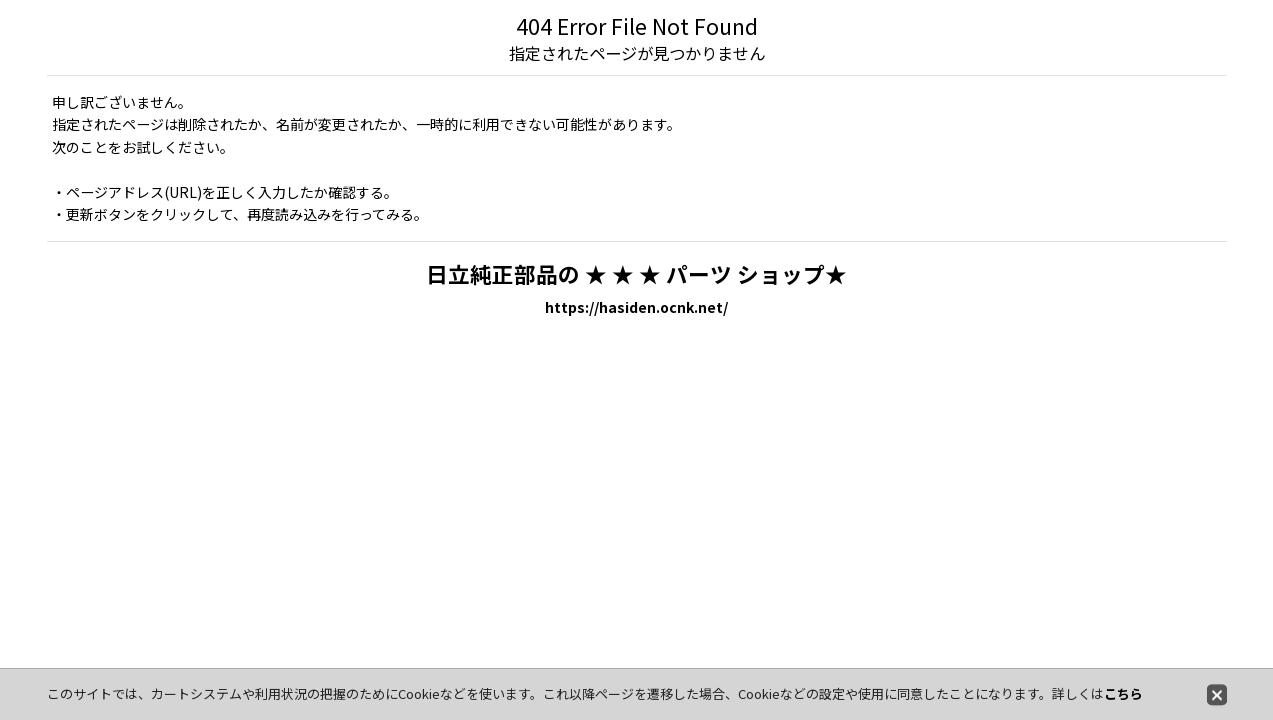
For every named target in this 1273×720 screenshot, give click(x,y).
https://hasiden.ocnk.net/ (636, 307)
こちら (1123, 693)
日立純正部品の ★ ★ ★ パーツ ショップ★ (636, 273)
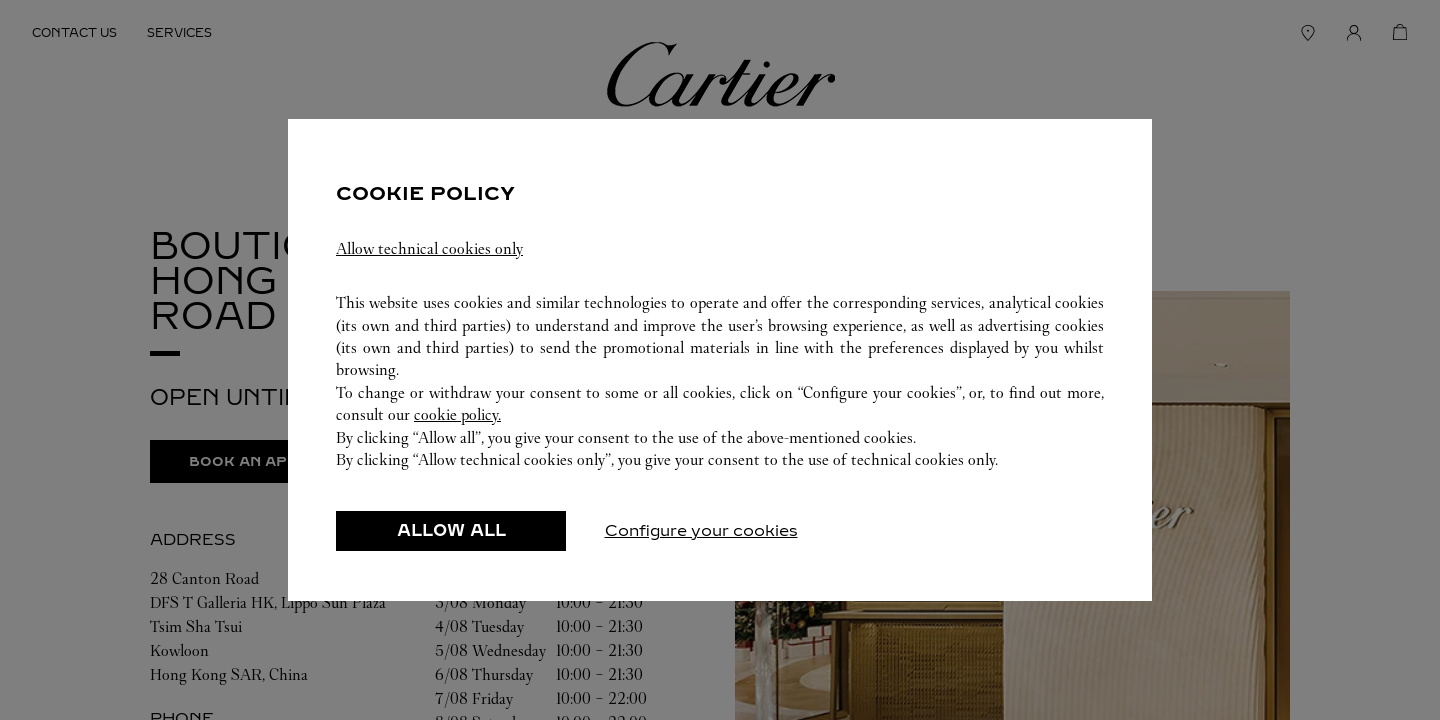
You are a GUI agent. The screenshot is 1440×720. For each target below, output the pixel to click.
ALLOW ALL (451, 541)
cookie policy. (457, 425)
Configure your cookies (701, 541)
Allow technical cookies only (429, 259)
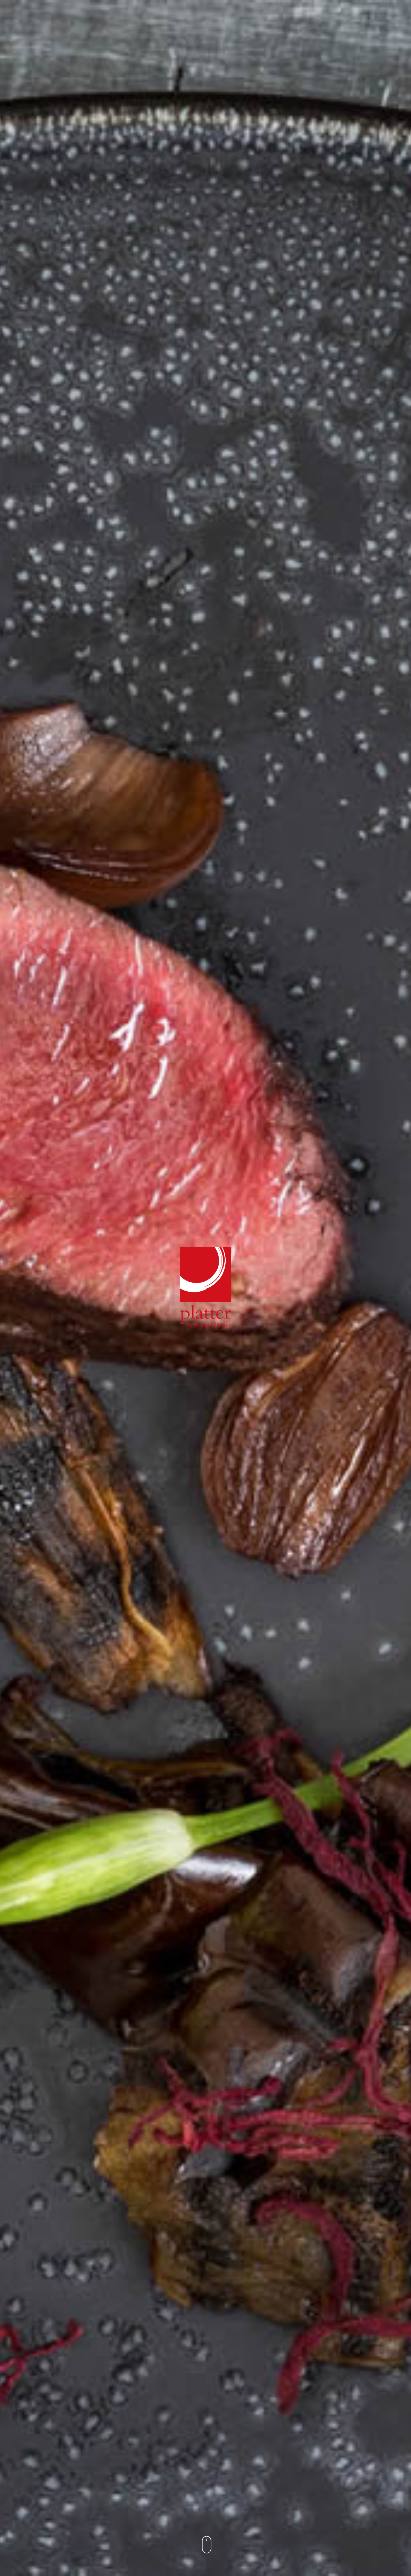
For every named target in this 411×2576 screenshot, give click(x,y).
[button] (205, 2547)
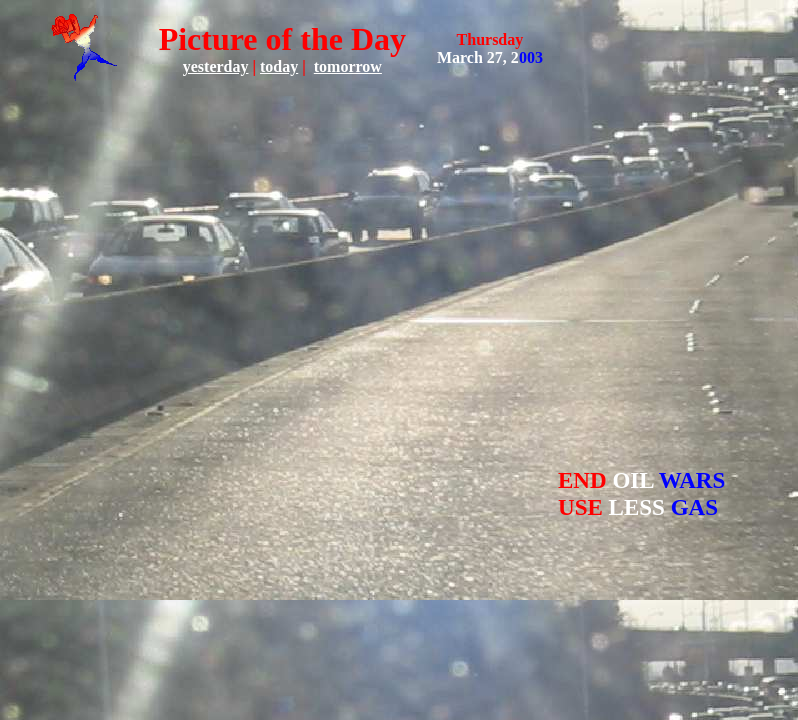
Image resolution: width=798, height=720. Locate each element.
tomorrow (348, 66)
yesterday (216, 66)
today (279, 66)
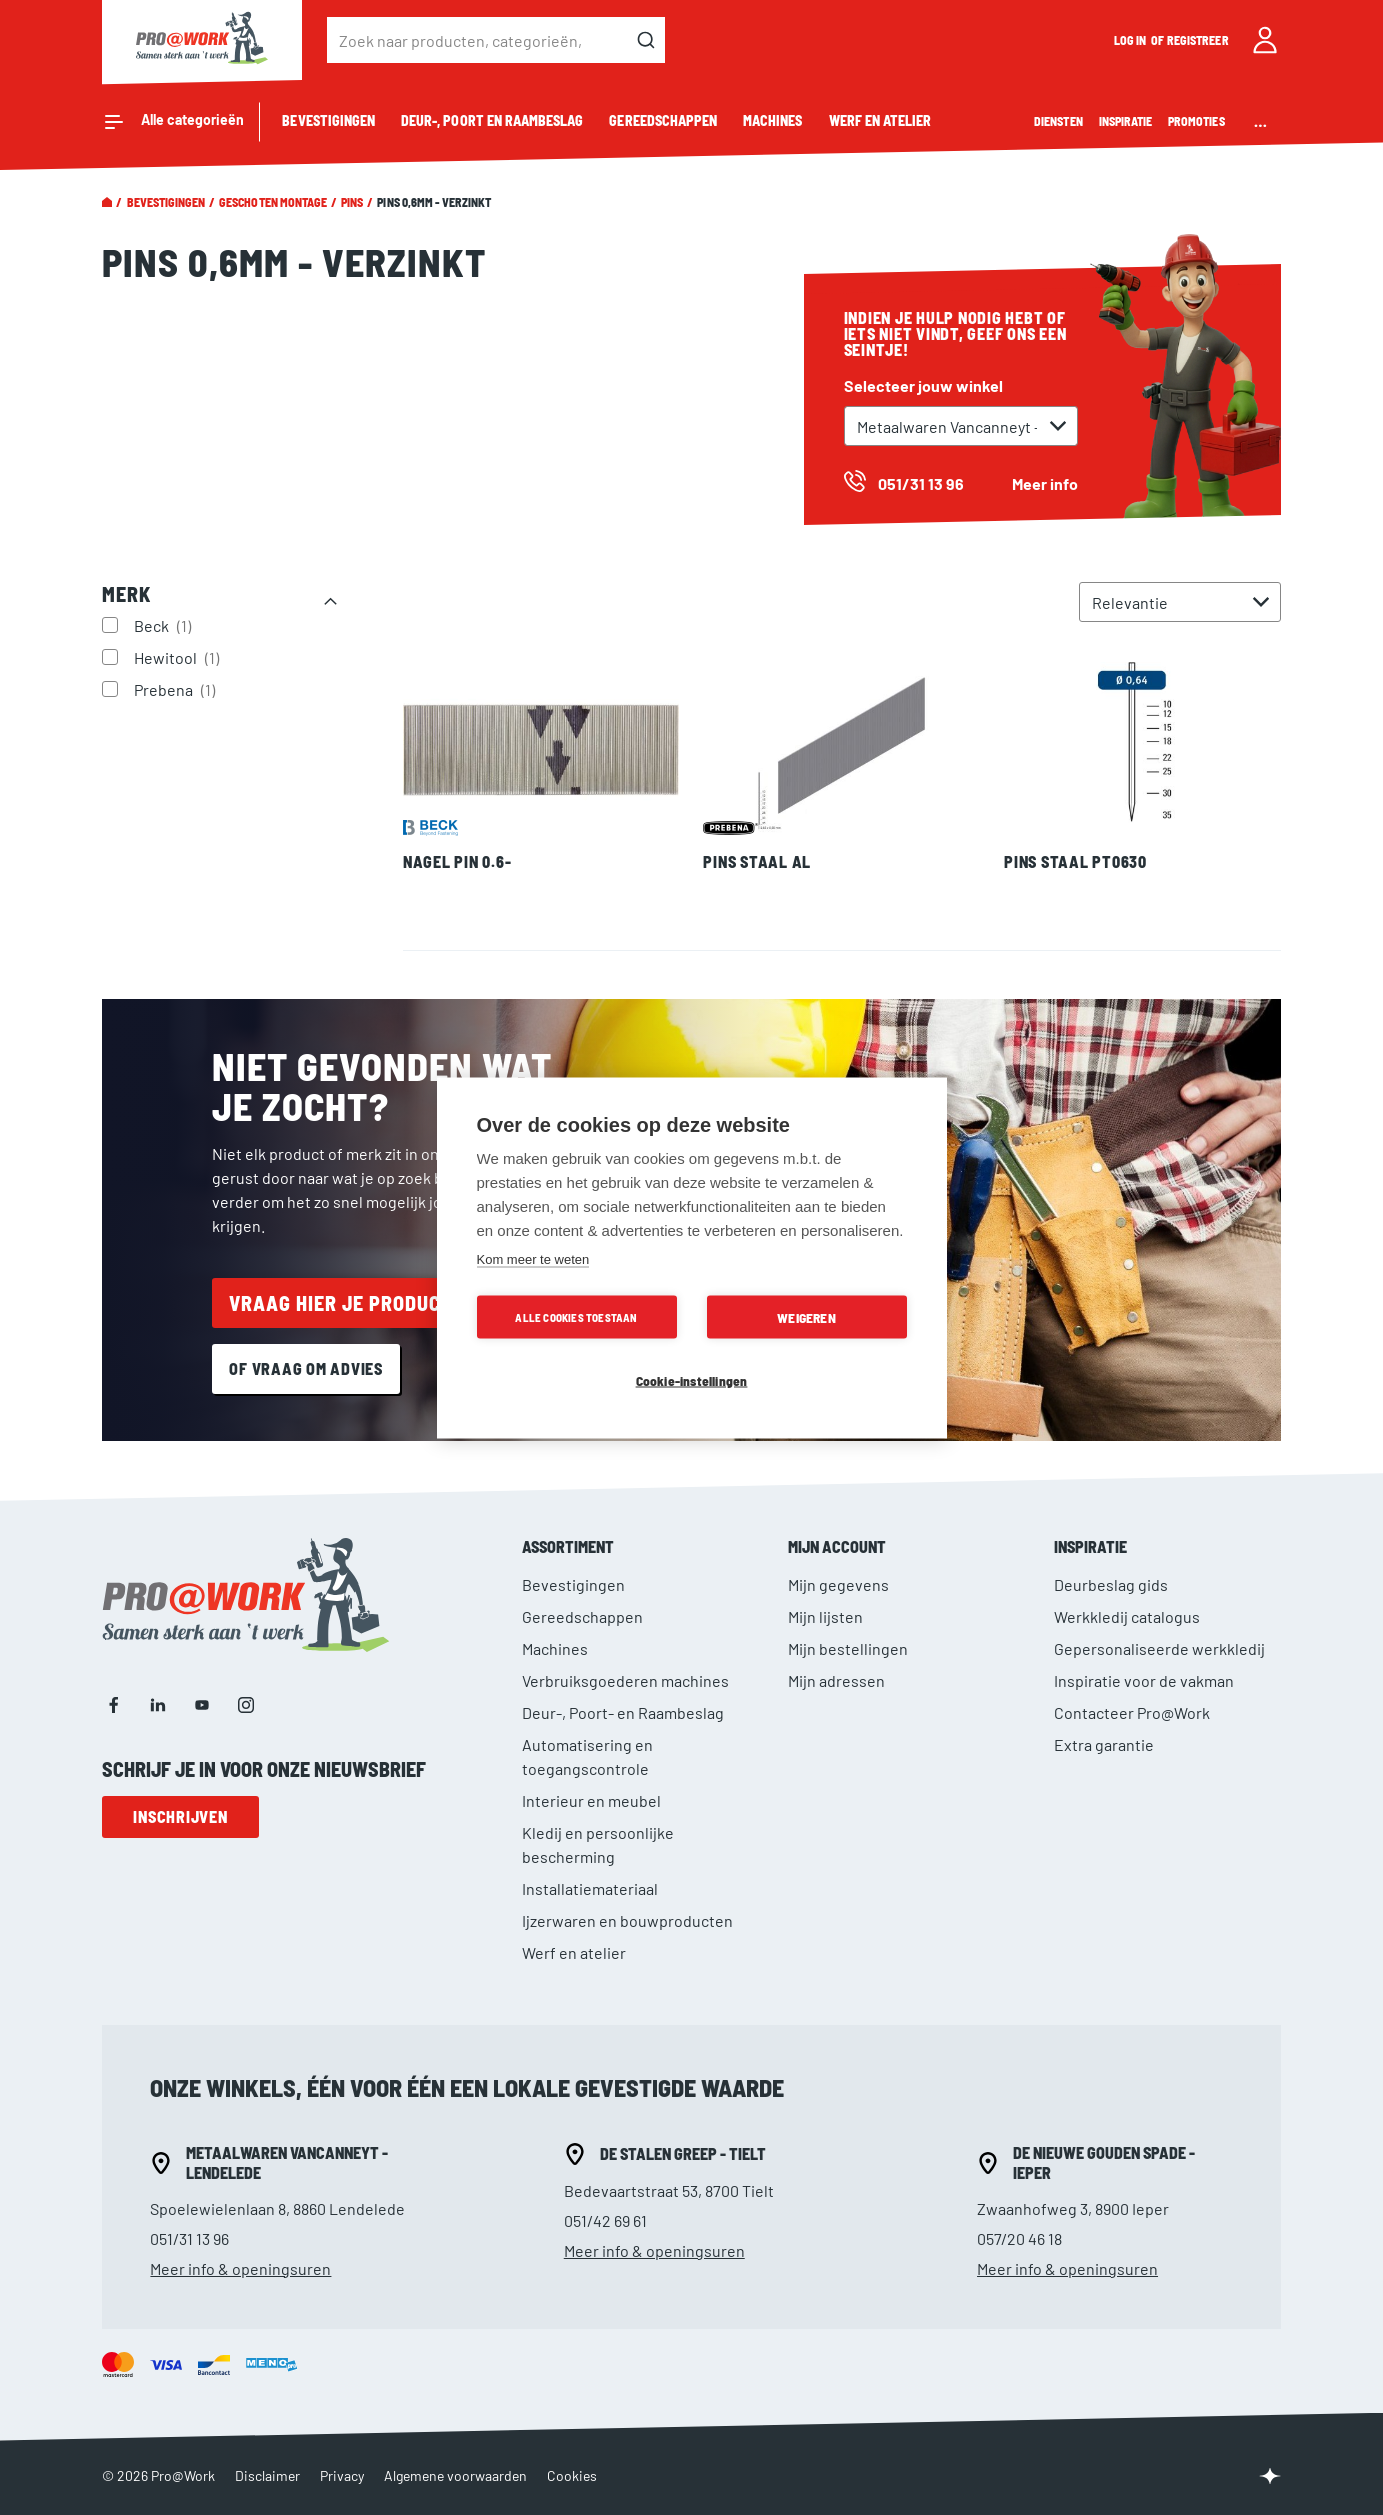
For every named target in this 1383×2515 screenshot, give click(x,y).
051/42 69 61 (605, 2220)
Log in (1131, 40)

- - -

PROMPT: Render the items as a numbered list, starting at the beginning of the items and ending at the line that contains "Allow technical cookies only (429, 259)", with blank lines and the pictures left out.

OUTPUT FOR THIS EXERCISE:
1. For every named target in this 1273×720 screenshot, give click(x,y).
2. https://hasiden.ocnk.net/ (636, 307)
3. こちら (1123, 693)
4. 日立純正部品の ★ ★ ★ パーツ ショップ★ (636, 273)
5. You are a GUI agent. The screenshot is 1440×720. For each target below, output the pixel to click.
6. ALLOW ALL (451, 541)
7. cookie policy. (457, 425)
8. Configure your cookies (701, 541)
9. Allow technical cookies only (429, 259)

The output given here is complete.